Initially, the RCAF did not want to order the Model 60K, and their concerns proved valid. Pilot trainees found the Fort relatively easy to master, thereby making it unsuitable for transition to combat aircraft (e.g., Hawker Hurricane). Also, the RCAF decided that pilots who had soloed in Fleet Finches and de Havilland Tiger Moths could proceed to Harvards without training on Forts. The Forts were then used to train wireless operators at No. 2 Wireless School, Calgary and No. 3 Wireless School, Winnipeg.

Two models were built, one having a 250 hp Jacobs engine and the other having a 330 hp Jacobs. The more powerful engine gave the revised Fort a top speed of 193 mi/h and the cruising speed 163 mi/h. It then climbed at 1650 ft per minute and had a range of 610 mi. Loaded weight was slightly increased to 2,900 lb.

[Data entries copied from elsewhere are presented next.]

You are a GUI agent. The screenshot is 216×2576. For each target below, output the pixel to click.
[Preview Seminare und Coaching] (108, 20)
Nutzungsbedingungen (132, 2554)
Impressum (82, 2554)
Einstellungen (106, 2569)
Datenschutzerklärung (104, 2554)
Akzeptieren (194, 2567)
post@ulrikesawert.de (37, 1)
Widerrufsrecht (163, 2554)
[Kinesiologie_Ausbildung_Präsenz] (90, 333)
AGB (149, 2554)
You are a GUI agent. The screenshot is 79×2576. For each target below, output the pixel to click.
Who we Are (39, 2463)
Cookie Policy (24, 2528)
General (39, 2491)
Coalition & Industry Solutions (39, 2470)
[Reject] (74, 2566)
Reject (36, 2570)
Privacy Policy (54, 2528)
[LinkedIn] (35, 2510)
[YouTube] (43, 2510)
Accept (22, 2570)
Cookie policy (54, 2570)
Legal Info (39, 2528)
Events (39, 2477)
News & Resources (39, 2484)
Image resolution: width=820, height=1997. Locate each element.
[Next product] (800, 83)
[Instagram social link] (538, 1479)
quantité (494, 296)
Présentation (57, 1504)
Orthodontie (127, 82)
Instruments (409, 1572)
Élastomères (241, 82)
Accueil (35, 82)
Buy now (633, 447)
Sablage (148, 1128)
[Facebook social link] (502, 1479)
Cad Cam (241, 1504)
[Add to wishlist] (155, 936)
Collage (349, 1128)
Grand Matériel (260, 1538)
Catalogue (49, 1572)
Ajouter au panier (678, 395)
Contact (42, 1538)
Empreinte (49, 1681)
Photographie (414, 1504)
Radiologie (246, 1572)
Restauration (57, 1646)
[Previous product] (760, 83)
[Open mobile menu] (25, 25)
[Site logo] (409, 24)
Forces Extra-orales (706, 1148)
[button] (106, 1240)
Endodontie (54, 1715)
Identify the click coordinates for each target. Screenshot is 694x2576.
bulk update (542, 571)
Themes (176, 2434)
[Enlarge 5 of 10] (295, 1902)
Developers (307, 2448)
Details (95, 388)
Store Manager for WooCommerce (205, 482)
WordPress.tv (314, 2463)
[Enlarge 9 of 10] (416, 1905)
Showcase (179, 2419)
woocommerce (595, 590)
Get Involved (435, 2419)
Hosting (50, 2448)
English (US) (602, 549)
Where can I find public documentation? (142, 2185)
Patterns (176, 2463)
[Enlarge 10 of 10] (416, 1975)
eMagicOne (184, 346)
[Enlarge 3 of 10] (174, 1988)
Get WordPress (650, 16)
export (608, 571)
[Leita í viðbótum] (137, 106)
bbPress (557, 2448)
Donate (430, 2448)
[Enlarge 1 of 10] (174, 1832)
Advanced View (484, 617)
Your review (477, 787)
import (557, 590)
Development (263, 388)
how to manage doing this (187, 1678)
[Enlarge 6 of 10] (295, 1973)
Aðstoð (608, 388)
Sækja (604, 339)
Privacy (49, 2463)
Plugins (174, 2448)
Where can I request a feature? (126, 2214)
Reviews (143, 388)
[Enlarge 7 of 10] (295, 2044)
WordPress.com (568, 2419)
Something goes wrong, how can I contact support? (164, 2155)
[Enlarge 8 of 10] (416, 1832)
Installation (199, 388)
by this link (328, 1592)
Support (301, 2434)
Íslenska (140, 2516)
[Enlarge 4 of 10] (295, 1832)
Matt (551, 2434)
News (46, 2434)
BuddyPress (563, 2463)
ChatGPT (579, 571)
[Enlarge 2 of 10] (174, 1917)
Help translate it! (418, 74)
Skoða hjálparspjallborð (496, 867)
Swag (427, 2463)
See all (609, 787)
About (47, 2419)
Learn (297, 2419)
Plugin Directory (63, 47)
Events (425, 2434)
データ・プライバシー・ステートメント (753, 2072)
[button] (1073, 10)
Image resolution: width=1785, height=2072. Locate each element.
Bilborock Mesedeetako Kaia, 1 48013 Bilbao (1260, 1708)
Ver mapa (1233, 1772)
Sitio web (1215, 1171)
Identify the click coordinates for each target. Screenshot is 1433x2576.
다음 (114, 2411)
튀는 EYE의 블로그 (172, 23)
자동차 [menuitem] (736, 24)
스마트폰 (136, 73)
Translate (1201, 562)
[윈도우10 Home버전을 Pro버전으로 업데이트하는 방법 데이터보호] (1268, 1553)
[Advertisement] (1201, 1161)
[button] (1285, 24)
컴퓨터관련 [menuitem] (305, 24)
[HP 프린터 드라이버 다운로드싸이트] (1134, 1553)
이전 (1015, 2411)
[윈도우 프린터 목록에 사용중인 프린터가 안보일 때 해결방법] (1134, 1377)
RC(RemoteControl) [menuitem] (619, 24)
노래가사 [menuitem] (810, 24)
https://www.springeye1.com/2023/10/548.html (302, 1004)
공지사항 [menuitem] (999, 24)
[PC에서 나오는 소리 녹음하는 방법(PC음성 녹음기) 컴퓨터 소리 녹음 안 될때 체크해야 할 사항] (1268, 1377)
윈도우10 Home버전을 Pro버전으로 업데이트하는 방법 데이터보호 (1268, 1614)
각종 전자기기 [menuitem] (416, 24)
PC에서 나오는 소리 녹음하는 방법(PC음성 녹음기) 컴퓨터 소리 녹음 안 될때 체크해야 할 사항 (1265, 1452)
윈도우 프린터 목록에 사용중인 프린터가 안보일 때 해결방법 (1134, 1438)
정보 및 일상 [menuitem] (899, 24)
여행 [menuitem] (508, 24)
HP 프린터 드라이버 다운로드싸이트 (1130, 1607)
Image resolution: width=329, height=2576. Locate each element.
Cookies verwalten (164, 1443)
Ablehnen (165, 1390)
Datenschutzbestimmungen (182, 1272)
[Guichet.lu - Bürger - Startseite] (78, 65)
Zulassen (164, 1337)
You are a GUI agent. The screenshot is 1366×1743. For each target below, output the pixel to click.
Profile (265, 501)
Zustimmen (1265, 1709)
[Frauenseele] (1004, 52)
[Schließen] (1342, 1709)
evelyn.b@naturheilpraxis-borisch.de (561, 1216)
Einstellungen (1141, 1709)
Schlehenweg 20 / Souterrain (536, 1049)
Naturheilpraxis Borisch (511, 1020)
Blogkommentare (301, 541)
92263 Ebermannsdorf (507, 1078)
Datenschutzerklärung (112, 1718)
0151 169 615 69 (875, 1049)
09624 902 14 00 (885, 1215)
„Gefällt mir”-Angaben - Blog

The last Forts saw active service in 1944 and they were phased out of use by 1945; the last Model 60K was retired in 1946.

==Variants==
- Model 60 : Proposed advanced trainer version, powered by a Jacobs L-7 radial piston engine. Not built.
- Model 60K : Two-seat intermediate training aircraft for the RCAF. RCAF designation Fort Mk I.
  - Fort Mk II : All 101 production aircraft were converted into wireless training aircraft for the RCAF
- Model 60L : Proposed version, powered by a Jacobs L-4MB radial piston engine. Not built.